_Instructions for the task_
Please write out exactly the line containing "Image resolution: width=2268" below and every line after it, through the last one, but leave out any pictures.

Pixel coordinate grounding data:
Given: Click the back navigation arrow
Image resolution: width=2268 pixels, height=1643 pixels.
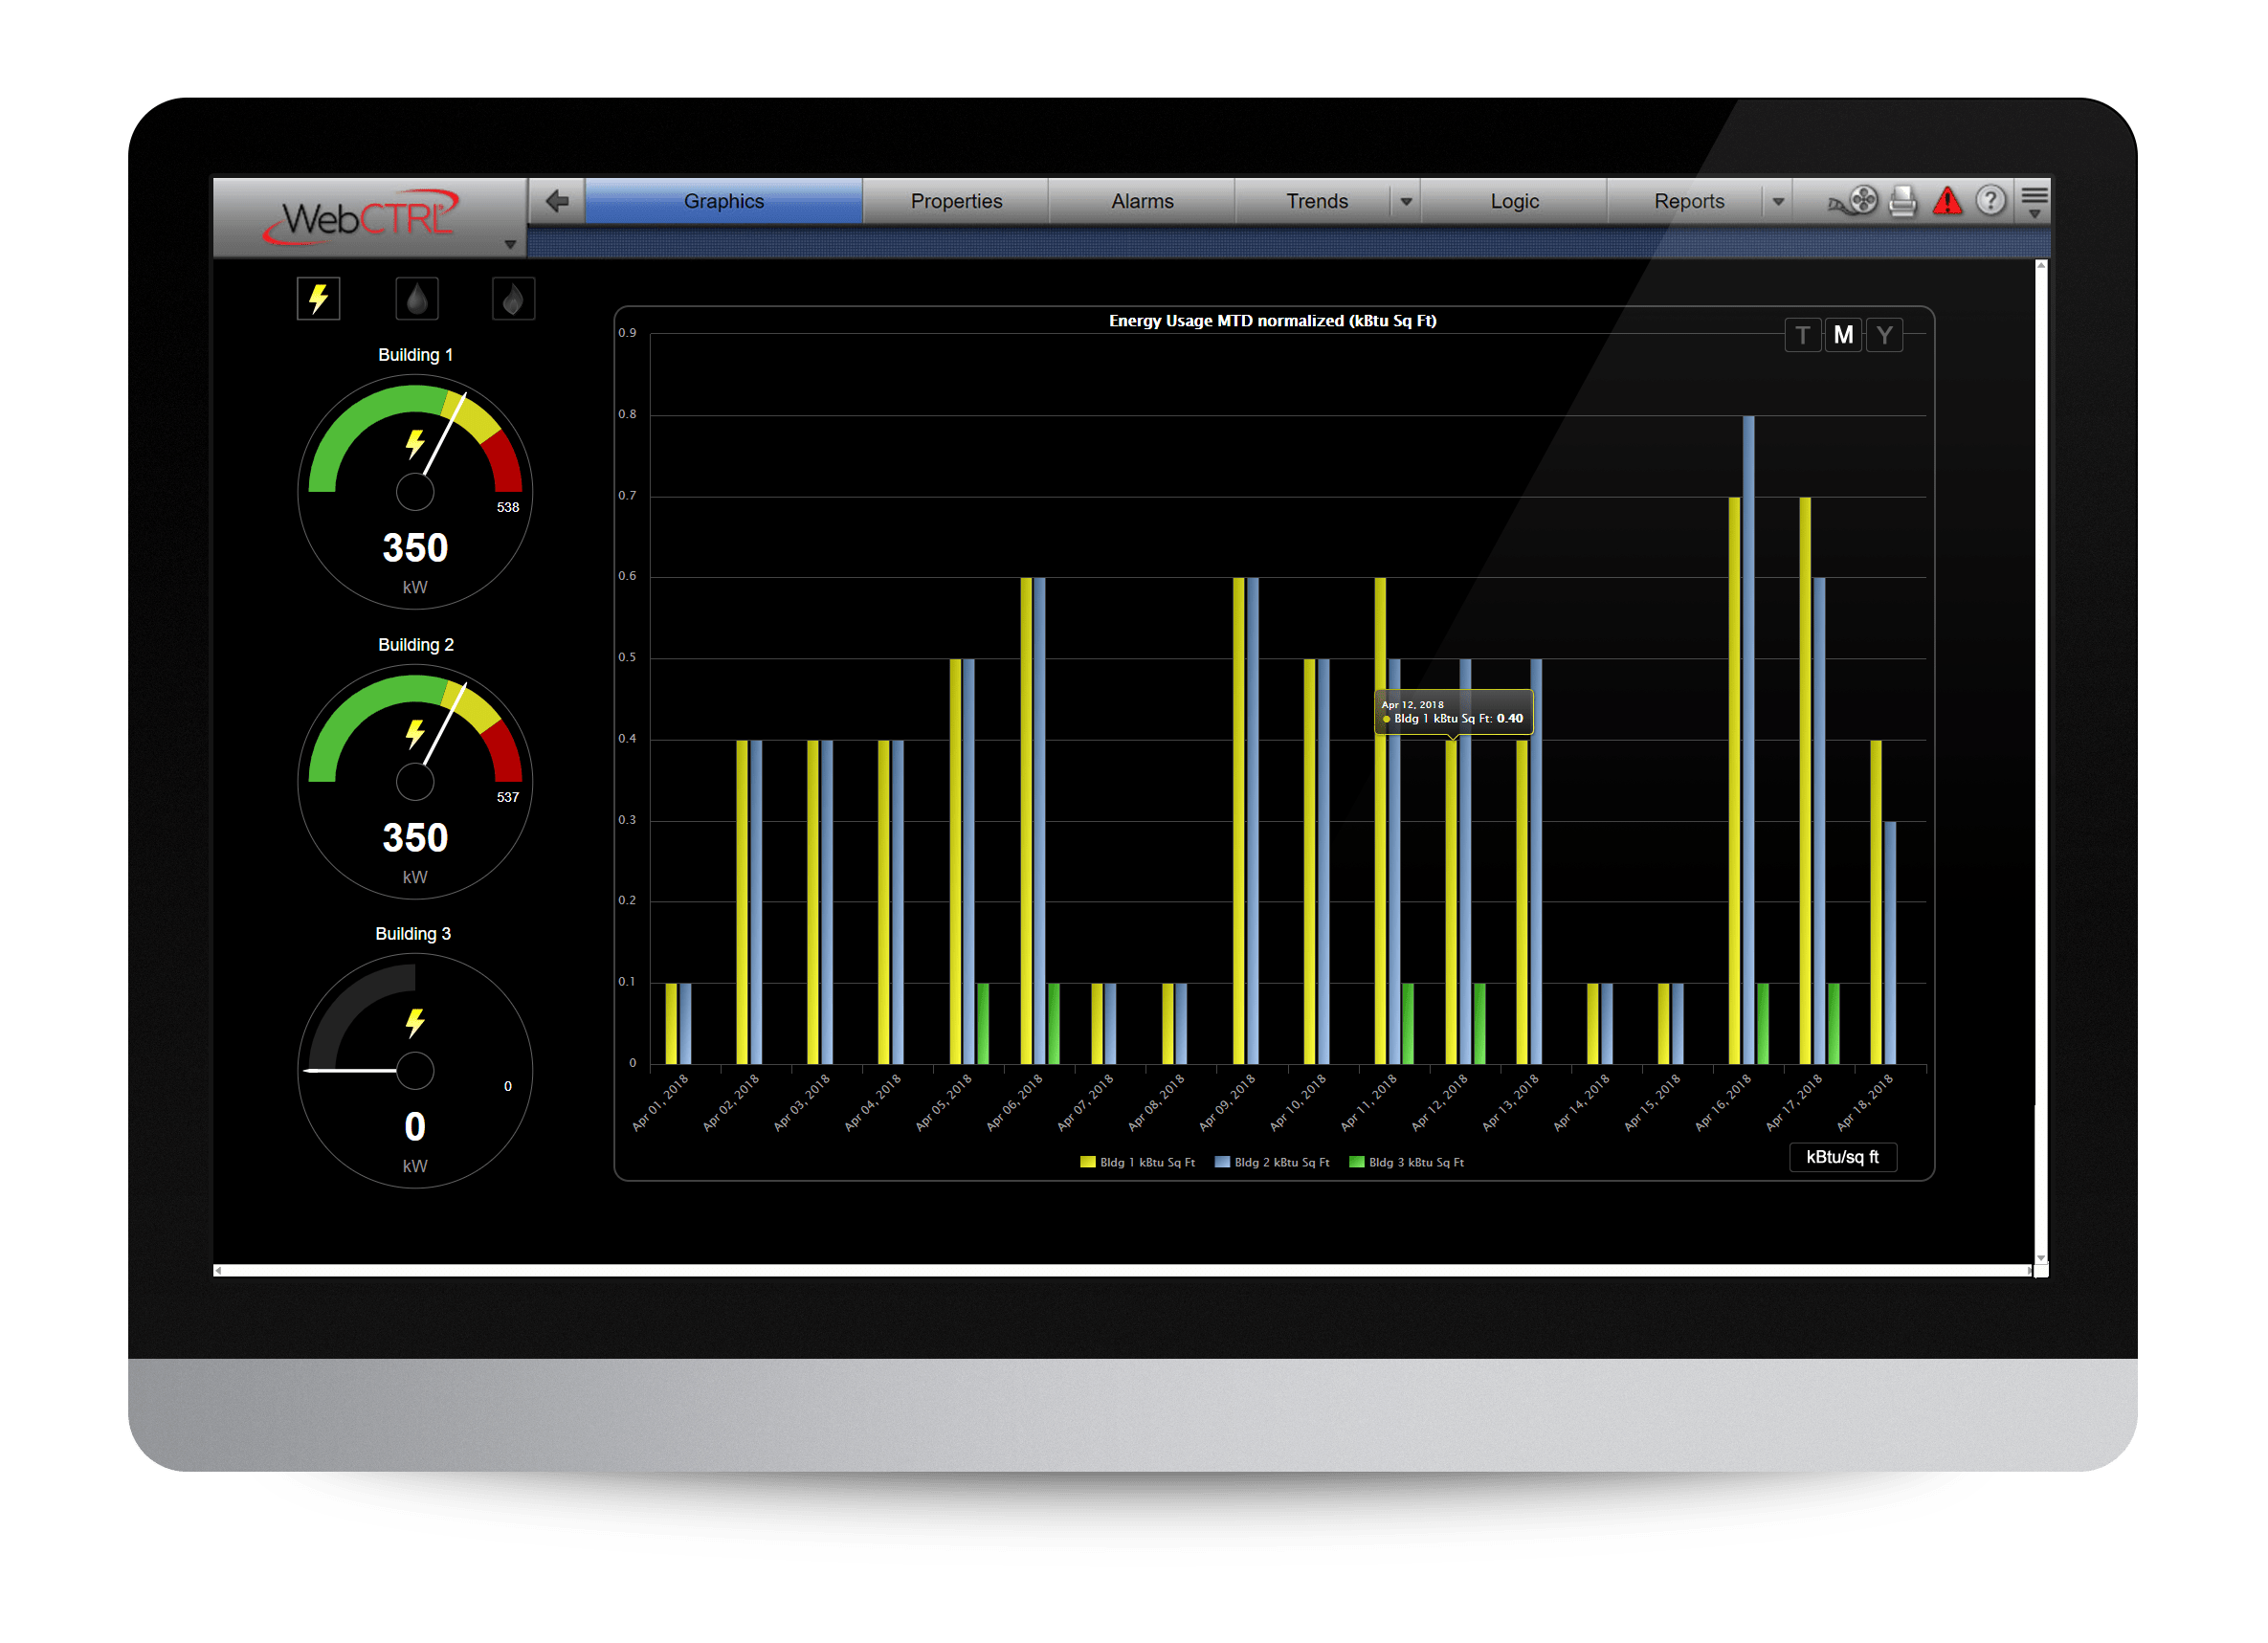Looking at the screenshot, I should [x=556, y=200].
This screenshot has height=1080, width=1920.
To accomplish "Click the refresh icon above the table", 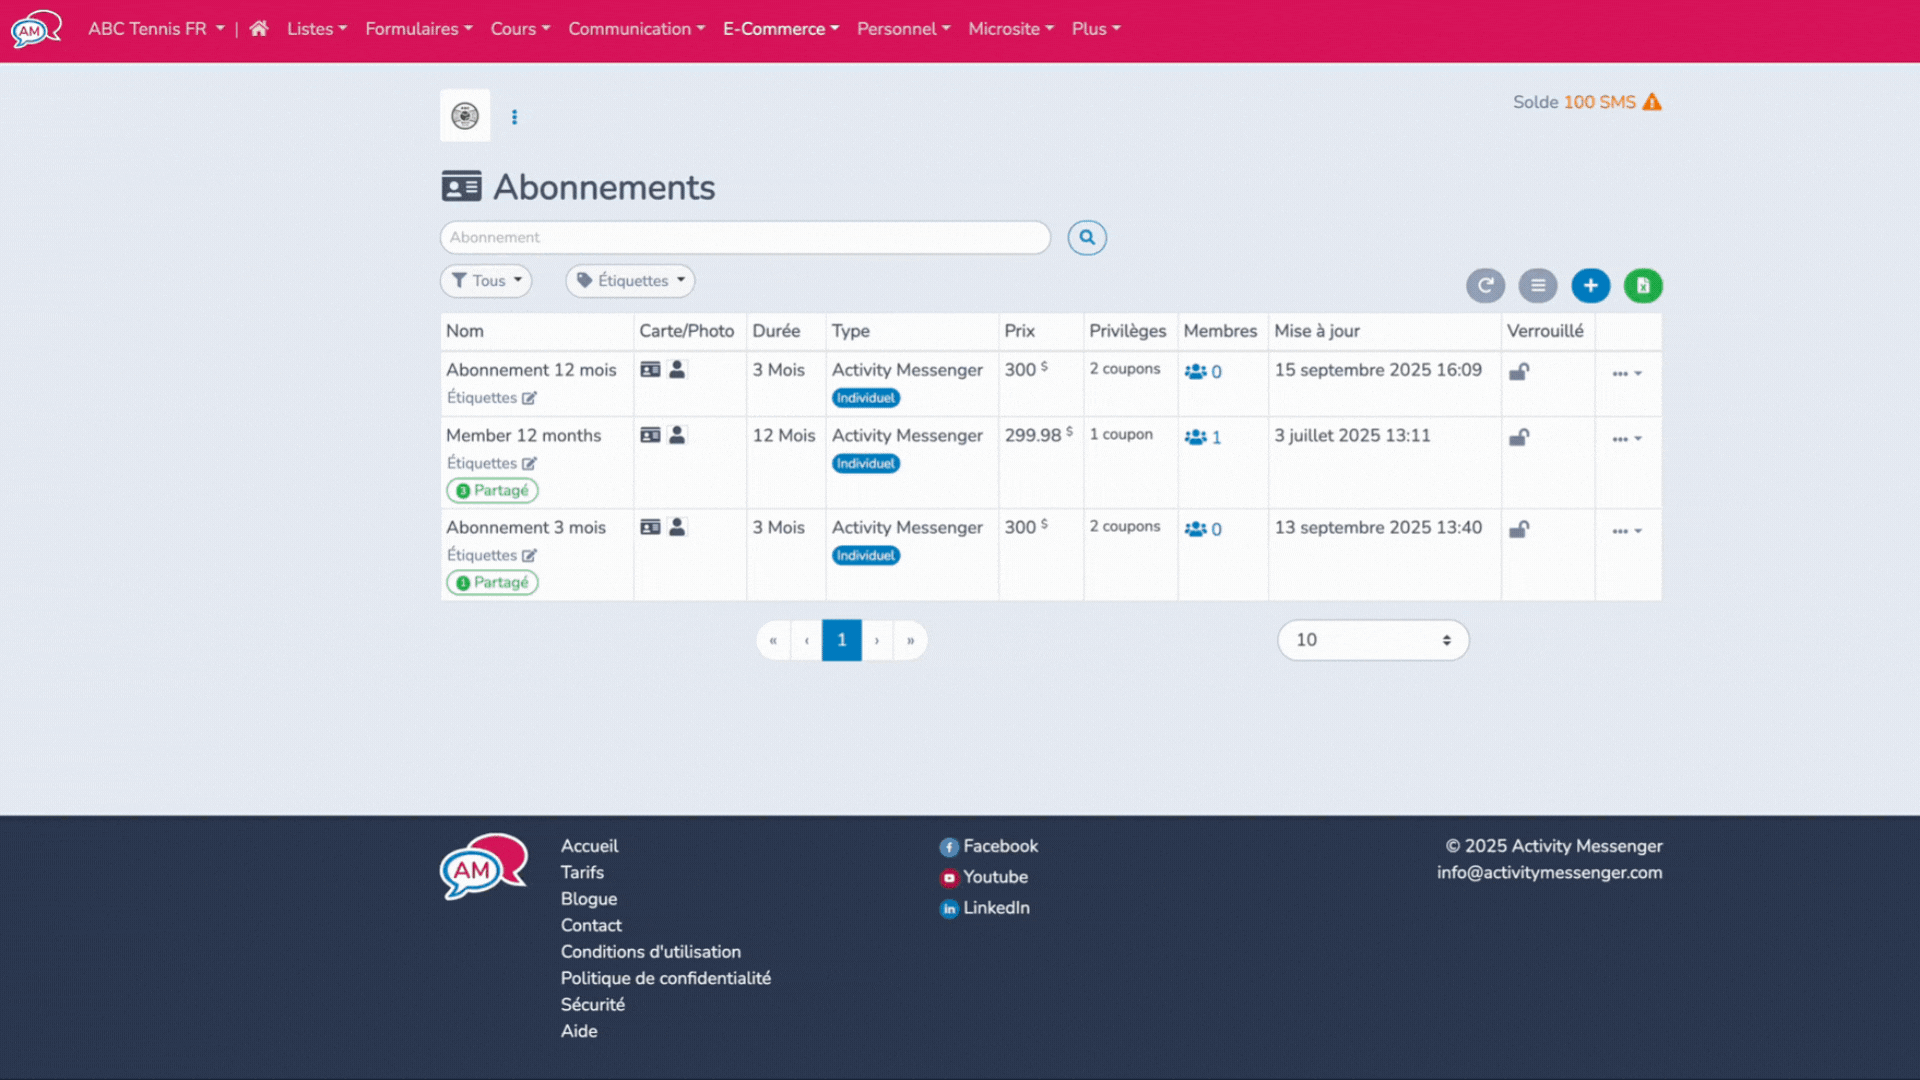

_Response box_
Image resolution: width=2268 pixels, height=1643 pixels.
Looking at the screenshot, I should [x=556, y=200].
This screenshot has height=1080, width=1920.
To accomplish "Click the refresh icon above the table", 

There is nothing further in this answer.